Take advantage of training opportunities early in your career

By Senior Airman Jason J. Brown 633d Air Base Wing Public Affairs

The Air Force provides some of the best training in the world, building Airmen into highly-skilled technical experts. This begins in basic training and technical schools, where we learn our trade, followed by on-the-job training and professional military education. Airmen continue honing their craft throughout their careers.

However, while some strive to achieve the status quo, those that truly want be among the best should explore training opportunities outside of normal, ancillary training as early in their career as possible. The more you know, the more you can contribute to the mission. That extra knowledge may be the difference in an "above average" and "clearly exceeds" rating on your next performance report.

For example, I serve primarily as a journalist, writing news stories about events across Joint Base Langley-Eustis. Occasionally, I'll bring a camera and document events in photographs. While I learned fundamental elements of photography in tech school, I realized I needed more training after reviewing my subpar products.

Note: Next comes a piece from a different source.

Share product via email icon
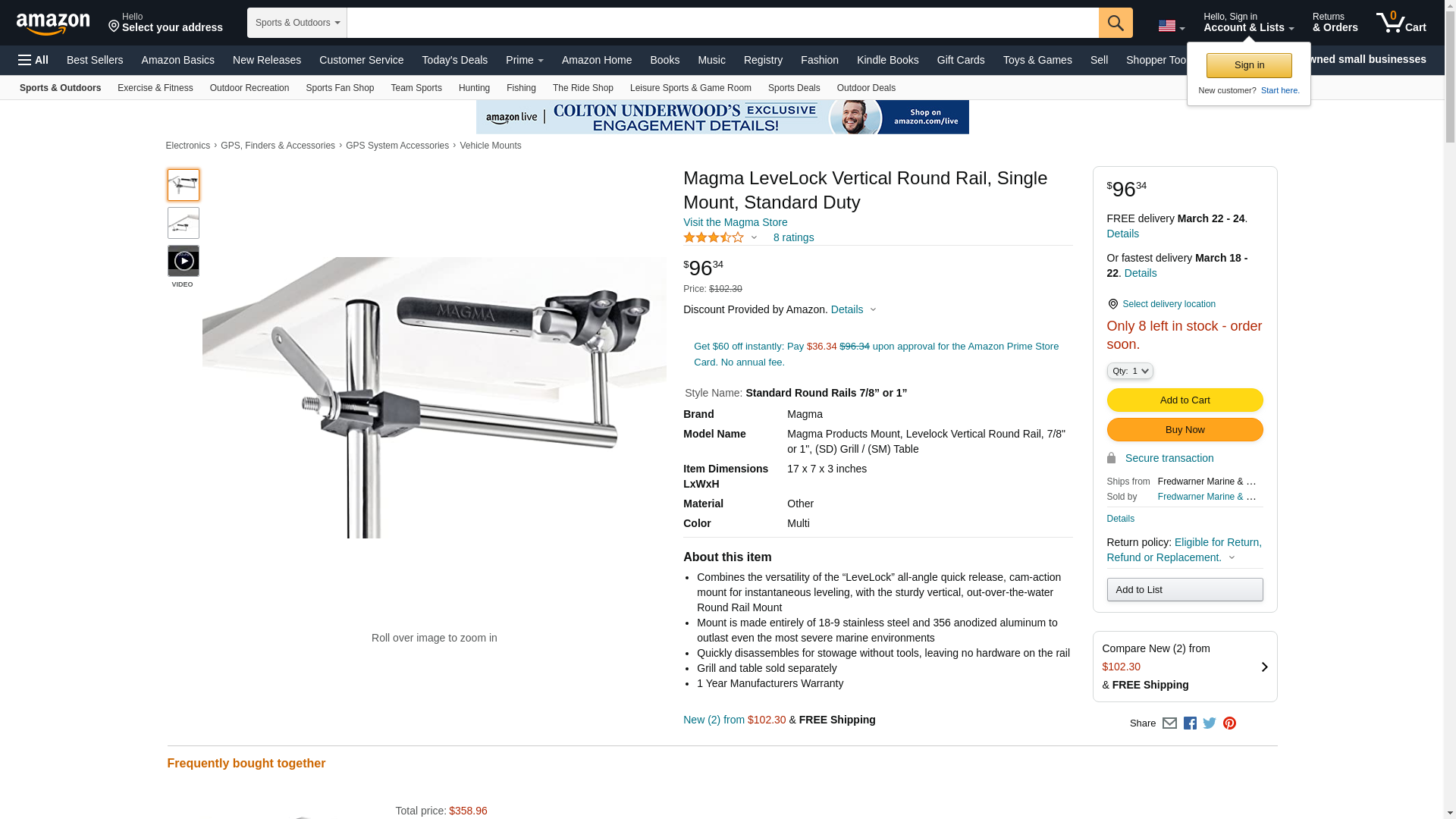The image size is (1456, 819). (1169, 723)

Rather than shrug my shoulders and settle for less, I enrolled in an advanced photography course with the U.S. Navy. The two-week class reintroduced me to my gear, the foundations of shooting photographs and what it means to be a photojournalist. Within the first two days, I noticed significant improvements in my work, as I began to understand how to truly control the camera using manual settings. Rather than relying on automatic point-and-click methods, I learned how to master the gear. The camera didn't take photographs anymore; I did.

Training opportunities extend beyond the classroom. Temporary duty assignments often provide new environments, people and scenarios to apply existing experience or learn new skills. Within my first three years in uniform, I'll have participated in two TDYs, building proficiencies in core career skills and even work outside my career field, such as radio broadcasting, base security and information technology.

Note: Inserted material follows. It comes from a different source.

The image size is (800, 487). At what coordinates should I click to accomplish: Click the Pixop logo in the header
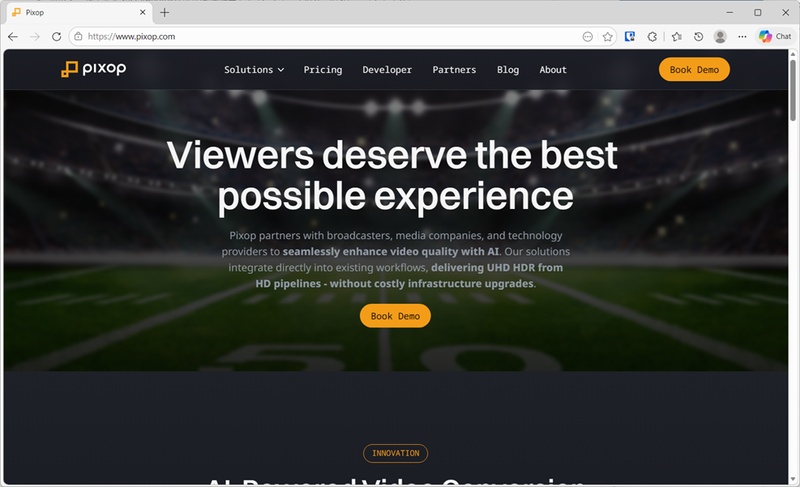click(93, 69)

In addition, consider applying for special duty assignments when possible, as these jobs allow Airmen to step outside of their primary profession to learn and perform new duties. These assignments benefit not only Air Force, but give Airmen the opportunity to expand their professional skill palette.

Leadership expects Airmen to continually meet high standards, becoming the best at what they do in defense of their nation. Most often, these expectations are clear and concise, with benchmarks along the way to meter one's career development. But when you get to that mile marker, why stop there? Invest in yourself, seek out training in the form of classes, TDYs and seminars, and become a subject matter expert. Knowledge is power.